When Ruby’s older sister Amber (Ria Zmitrowicz) was judged an unreliable witness, the prosecution discreetly listed her as a defendant alongside the men standing trial so that her evidence would be placed before the jury anyway. She would only be made aware of the fact when child services, noting she had been prosecuted for sex offences, tried to take her infant away.
The court-room scenes were grim and riveting, with Holly refusing to be cowed by a parade of smug, preening defence barristers. A chilling insight was also offered into the mindset of the assailants – something about which Three Girls had until now proved oddly incurious.

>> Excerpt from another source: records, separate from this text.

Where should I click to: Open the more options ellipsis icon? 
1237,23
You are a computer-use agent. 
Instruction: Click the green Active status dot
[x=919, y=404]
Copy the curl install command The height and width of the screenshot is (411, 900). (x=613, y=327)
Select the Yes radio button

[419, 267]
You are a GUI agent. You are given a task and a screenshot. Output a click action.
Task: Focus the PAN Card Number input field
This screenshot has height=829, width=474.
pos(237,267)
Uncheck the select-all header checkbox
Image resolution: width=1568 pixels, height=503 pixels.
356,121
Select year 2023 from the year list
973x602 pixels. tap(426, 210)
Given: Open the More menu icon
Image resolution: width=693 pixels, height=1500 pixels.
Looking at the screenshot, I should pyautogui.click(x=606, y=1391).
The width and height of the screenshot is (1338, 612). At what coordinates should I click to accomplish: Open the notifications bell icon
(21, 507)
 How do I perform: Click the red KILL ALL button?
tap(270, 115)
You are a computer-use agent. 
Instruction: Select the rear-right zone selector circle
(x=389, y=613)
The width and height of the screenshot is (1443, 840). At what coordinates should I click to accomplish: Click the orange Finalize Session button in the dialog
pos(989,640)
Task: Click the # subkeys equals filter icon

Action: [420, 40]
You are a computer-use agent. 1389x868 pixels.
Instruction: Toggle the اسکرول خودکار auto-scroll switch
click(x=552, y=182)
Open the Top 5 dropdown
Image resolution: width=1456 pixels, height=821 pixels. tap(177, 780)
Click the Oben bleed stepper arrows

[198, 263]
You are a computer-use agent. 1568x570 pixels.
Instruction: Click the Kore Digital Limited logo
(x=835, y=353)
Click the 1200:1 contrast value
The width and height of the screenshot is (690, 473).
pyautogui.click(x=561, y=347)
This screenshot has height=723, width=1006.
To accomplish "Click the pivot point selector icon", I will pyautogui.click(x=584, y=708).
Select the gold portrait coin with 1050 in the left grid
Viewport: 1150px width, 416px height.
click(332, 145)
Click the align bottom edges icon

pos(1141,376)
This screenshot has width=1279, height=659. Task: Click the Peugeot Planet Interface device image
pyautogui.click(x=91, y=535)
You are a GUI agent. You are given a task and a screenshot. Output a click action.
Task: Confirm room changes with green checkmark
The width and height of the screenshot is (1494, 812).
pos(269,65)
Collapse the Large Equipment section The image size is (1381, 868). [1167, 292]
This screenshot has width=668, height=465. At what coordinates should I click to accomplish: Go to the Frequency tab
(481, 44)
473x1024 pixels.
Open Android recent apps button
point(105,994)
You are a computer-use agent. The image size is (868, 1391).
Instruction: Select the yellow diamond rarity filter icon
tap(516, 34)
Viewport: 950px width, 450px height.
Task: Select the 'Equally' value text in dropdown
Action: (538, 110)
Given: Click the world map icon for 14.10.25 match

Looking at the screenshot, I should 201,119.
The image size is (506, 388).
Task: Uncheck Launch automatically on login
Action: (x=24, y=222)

In the witness stand, Holly’s rapist “Daddy” (a unnervingly indignant Simon Nagra) embarked on a rant about the white community’s attitudes towards sex and appropriate behavior of young women. White people, he shouted, trained girls in “drinking and sex” from a young age. Even when confronted with evidence of his crimes, he couldn’t see he had done wrong.
Racial divisions stoked by the cases were sensitively touched upon, too. Far-right extremists chanted and waved placards outside court; later at a town hall meeting, members of the Pakistani community complained they were being collectively held accountable for the crimes of a few. This was the stagiest sequence of the three hours – but a necessary acknowledgment of the tensions framing the prosecutions and their aftermath.
Peake, so devastating in parts one and two, was more peripheral in the final hour as her character receded somewhat. However, there were absorbing turns by Paul Kaye as Holly’s emotionally tortured father and, especially, by Hill and Winshaw as Ruby and Holly.

The outcome of their cases is already known. But the suspense was nonetheless excruciating as they blinked their way through the tears and the defence's inference that they were glorified prostitutes vindictively trying to restore their reputations.

Amid the darkness of the subject matter and the web of official incompetence, their courage was a beacon burning brightly.